Cytomegaloviruses are highly host restricted resulting in co-speciation with their hosts. As a natural pathogen of rhesus macaques (RM), Rhesus Cytomegalovirus (RhCMV) has therefore emerged as a highly relevant experimental model for pathogenesis and vaccine development due to its close evolutionary relationship to human CMV (HCMV). To date, most in vivo experiments performed with RhCMV employed strain 68-1 cloned as bacterial artificial chromosome (BAC). However, the complete genome sequence of the 68-1 BAC has not been determined.
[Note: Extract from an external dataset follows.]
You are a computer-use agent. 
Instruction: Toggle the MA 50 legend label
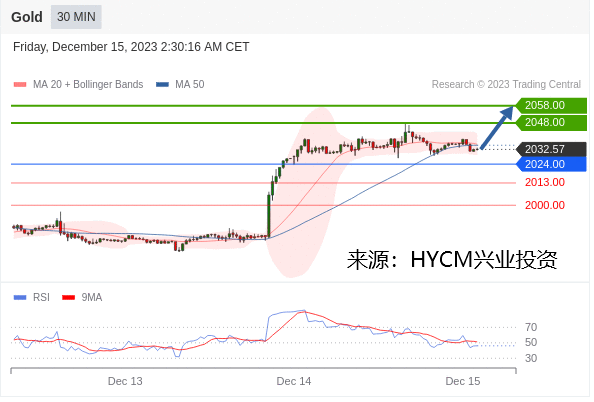pyautogui.click(x=189, y=84)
Furthermore, the gene content of the RhCMV genome is unknown and previous open reading frame (ORF) predictions relied solely on uninterrupted ORFs with an arbitrary cutoff of 300bp. To obtain a more precise picture of the actual proteins encoded by the most commonly used molecular clone of RhCMV we re-evaluated the RhCMV 68-1 BAC-genome by whole genome shotgun sequencing and determined the protein content of the resulting RhCMV virions by proteomics. By additionally comparing the RhCMV genome to that of several closely related Old World Monkey (OWM) CMVs we were able to filter out many unlikely ORFs and obtain a simplified map of the RhCMV genome. This comparative genomics analysis eliminated many genes previously characterized as RhCMV-specific while consolidating a high conservation of ORFs among OWM-CMVs and between RhCMV and HCMV. Moreover, virion proteomics independently validated the revised ORF predictions since only proteins encoded by predicted ORFs could be detected. Taken together these data suggest a much higher conservation of genome and virion structure between CMVs of humans, apes and OWMs than previously assumed. Remarkably, BAC-derived RhCMV is able to establish and maintain persistent infection despite the lack of multiple genes homologous to HCMV genes involved in tissue tropism.